▶ [Task item]: Once you have located the line containing "1456x818 pixels." in the material below, return it exactly along with each line after it through the line containing "the export download".

▶ [Dataset content]:
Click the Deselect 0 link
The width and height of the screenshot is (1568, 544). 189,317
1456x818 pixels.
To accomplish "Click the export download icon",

* * *

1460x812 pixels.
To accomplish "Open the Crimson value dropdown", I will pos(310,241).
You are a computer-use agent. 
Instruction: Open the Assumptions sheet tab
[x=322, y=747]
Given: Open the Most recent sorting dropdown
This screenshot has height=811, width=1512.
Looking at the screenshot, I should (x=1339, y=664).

...

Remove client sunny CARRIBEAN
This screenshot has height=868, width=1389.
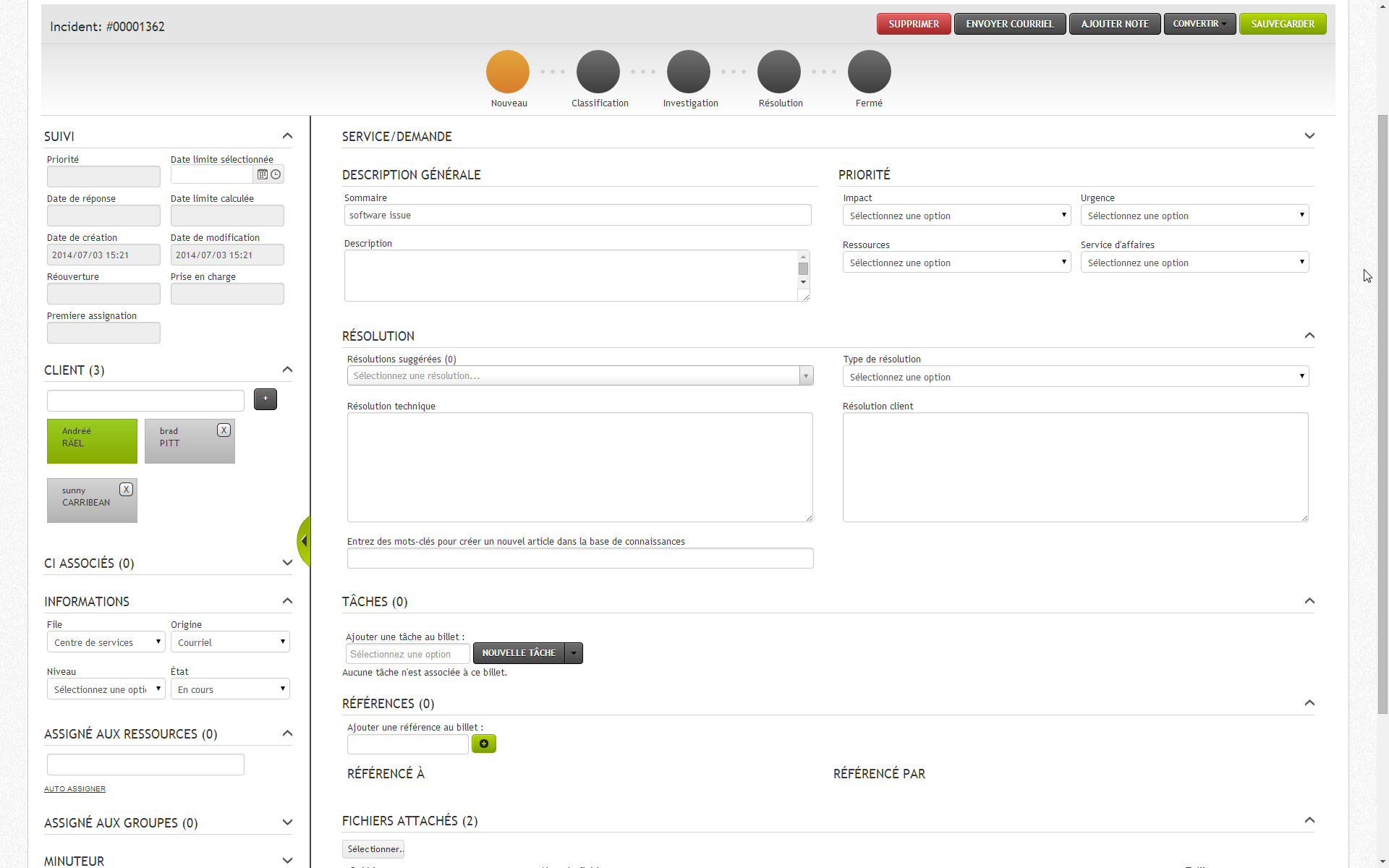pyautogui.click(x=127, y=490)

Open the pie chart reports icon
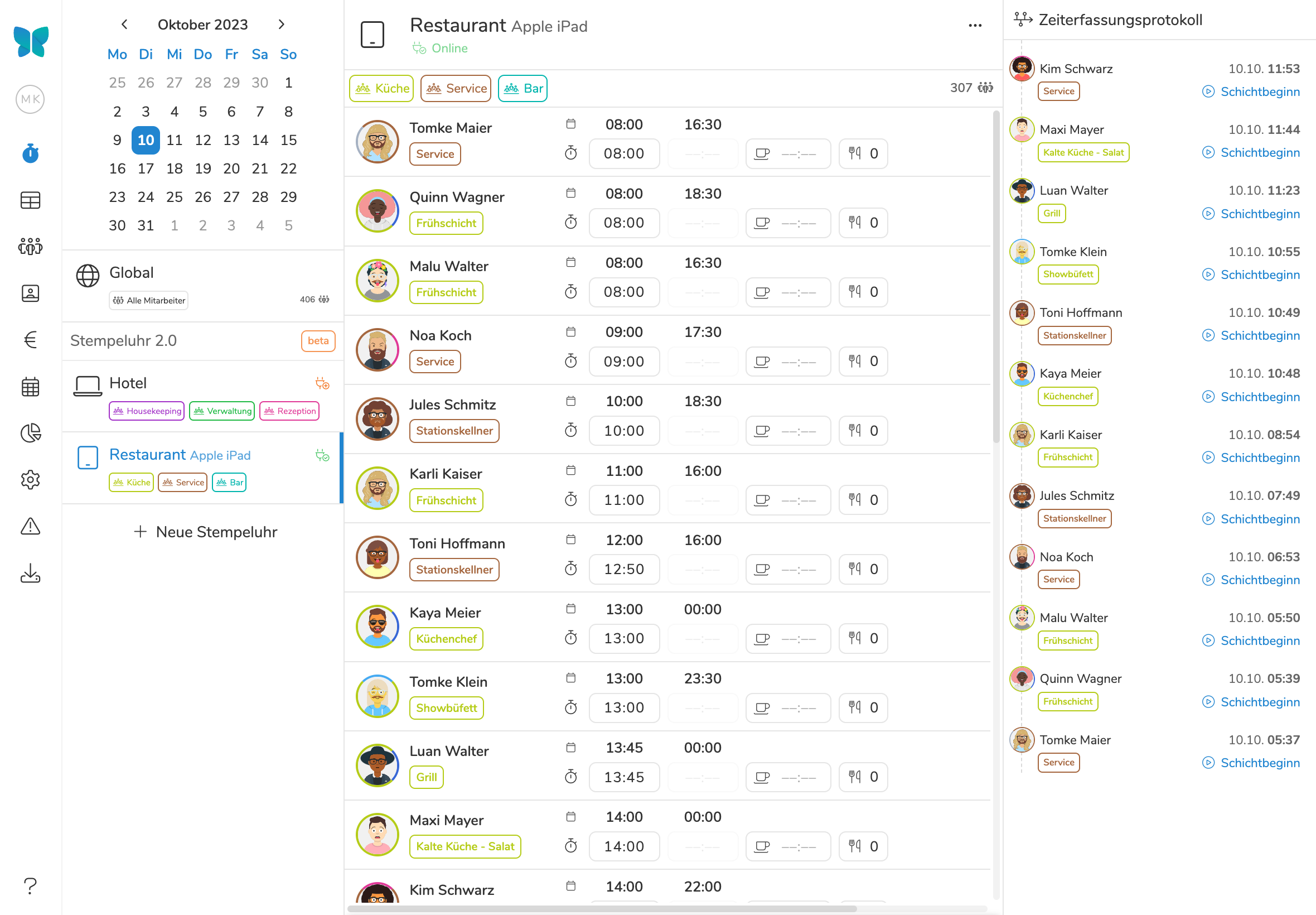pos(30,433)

▶ [Response to the task]:
1456x818 pixels.
To accomplish "Click the export download icon",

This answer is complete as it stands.